Offline editing is the process of editing your material just to make edit decisions with. The idea is to either save money by editing in a less-expensive system for an EDL export to be used in an online or finishing edit system, or to simply capture and be able to store more footage in the media storage space you have available. After finishing your edit with this lower-resolution footage, you can recapture only the footage used in your sequence in high resolution. Thus, it becomes your finished program or online edit .
There are other not-so-apparent benefits of using the DV-to-OfflineRT mode. Renders are much faster, and the video plays back more reliably, because the data rate needed to play the movies is so much lower than full-resolution DV or uncompressed video. Final Cut Pro comes with presets to capture in either NTSC or PAL in this lower-resolution mode with source material shot on DV. If you have a capture card such as those from Aurora, Pinnacle's Cinewave, or AJA, you will be supplied with a different method of doing basically the same thingcapturing offline resolutions. The techniques described here also are relevant to these other lower-quality resolutions.
You are all set to use OfflineRT if you are capturing from a DV deck or camera via FireWire. All DV formats contain timecode information. If your source material is on Betacam, you might consider using this format and capturing with a DV A/D ( analog-to-digital ) converter. This lets you convert the video and its associated timecode (with an appropriate serial port, USB serial adapter, or PCI card with serial ports installed).

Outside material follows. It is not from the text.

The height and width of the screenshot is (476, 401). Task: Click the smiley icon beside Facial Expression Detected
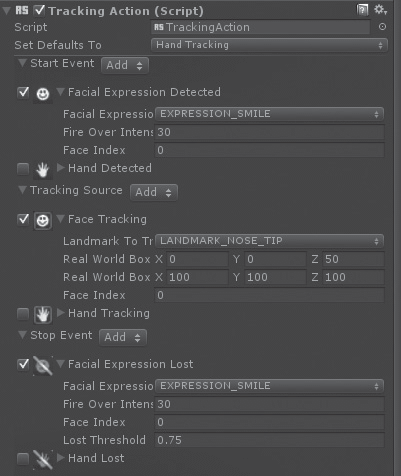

In this case, you would convert your Betacam source tapes to DV with the converter. Then, in real time (as you capture and transcode this signal to DV OfflineRT), you would create the lower-resolution files for your offline edit.
It's highly recommended that you use this resolution on portable computers such as a PowerBook. You can play back these files on its internal hard drive. This might work in many circumstances where portability is required and the addition of an external FireWire hard drive is not desired, or even possible, because most of them require an A/C power outlet, which might be unavailable where your edit is taking place. However, the Pocket Drives from LaCie work quite well. At any rate, this format's lower data rate can help anyone 's situation.
After you've captured or converted your footage to this codec, you simply edit your program as you normally would. When you are finished, you use the Media Manager (discussed later) to create a copy of your sequence. The difference is that it contains clips whose referenced media contains only the footage that you actually used in the sequence, plus any handles (extra footage on either end of the actual used media you might want for minor adjustments). You then can highlight this new sequence and batch-capture it in full resolution for completion of your online edit (see Appendix A).